We are dealing with a kernel ridge regression problem and we are given a training dataset $X \in \mathbb{R}^{N \times D}$. We chose to use a polynomial kernel of degree $3$ and we already computed a kernel matrix $K$.

Now we would like to extend our training dataset $X$ by a new **training** sample $x_{\text{new}} \in \mathbb{R}^{D}$. Fill in the function `update_kernel_matrix()` which takes as input the original training dataset $X$, the kernel matrix $K$ precomputed for the training dataset $X$ a new training sample $x_{\text{new}}$ and returns a new kernel matrix $K_{\text{new}}$.

Below we provide the implementations of polynomial kernel of degree 3.

In [None]:
def kernel_polynomial3(xi, xj):
    """ Computes the polynomial of degree 3 kernel function for the
    input vectors `xi`, `xj`.

    Args:
        xi (np.array): Input vector, shape (D, ).
        xj (np.array): Input vector, shape (D, ).

    Returns:
        float: Result of the kernel function.
    """
    return (xi @ xj + 1) ** 3

In [None]:
def update_kernel_matrix(K, X, x_new):
    """ Updates the kernel matrix `K` given the original
    dataset `X` and a new sample `x_new`. Uses kernel function
    `kernel_polynomial3`.
    
    Args:
        K (np.array): Kernel matrix.
        X (np.array): Original dataset (individual data samples in rows).
        x_new (np.array): New data sample.
        
    Returns:
        K_new (np.array): Updated kernel matrix
    """
    ### YOUR CODE HERE ###
    
    ######################
    
    return K_new

tests.test_kernel_matrix(locals())

• [Data taken from a collection]:

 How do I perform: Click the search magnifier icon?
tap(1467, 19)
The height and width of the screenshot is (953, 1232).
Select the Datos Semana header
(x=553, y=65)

• [Instructions for the task]:
Extract, word for word, the part of the kernel ridge regression exercise from "Now we would" up to and including "xi (np.array): Input vector, shape (D, ).". The rows come from a separate source.

• [The result]:
Now we would like to extend our training dataset $X$ by a new **training** sample $x_{\text{new}} \in \mathbb{R}^{D}$. Fill in the function `update_kernel_matrix()` which takes as input the original training dataset $X$, the kernel matrix $K$ precomputed for the training dataset $X$ a new training sample $x_{\text{new}}$ and returns a new kernel matrix $K_{\text{new}}$.

Below we provide the implementations of polynomial kernel of degree 3.

In [None]:
def kernel_polynomial3(xi, xj):
    """ Computes the polynomial of degree 3 kernel function for the
    input vectors `xi`, `xj`.

    Args:
        xi (np.array): Input vector, shape (D, ).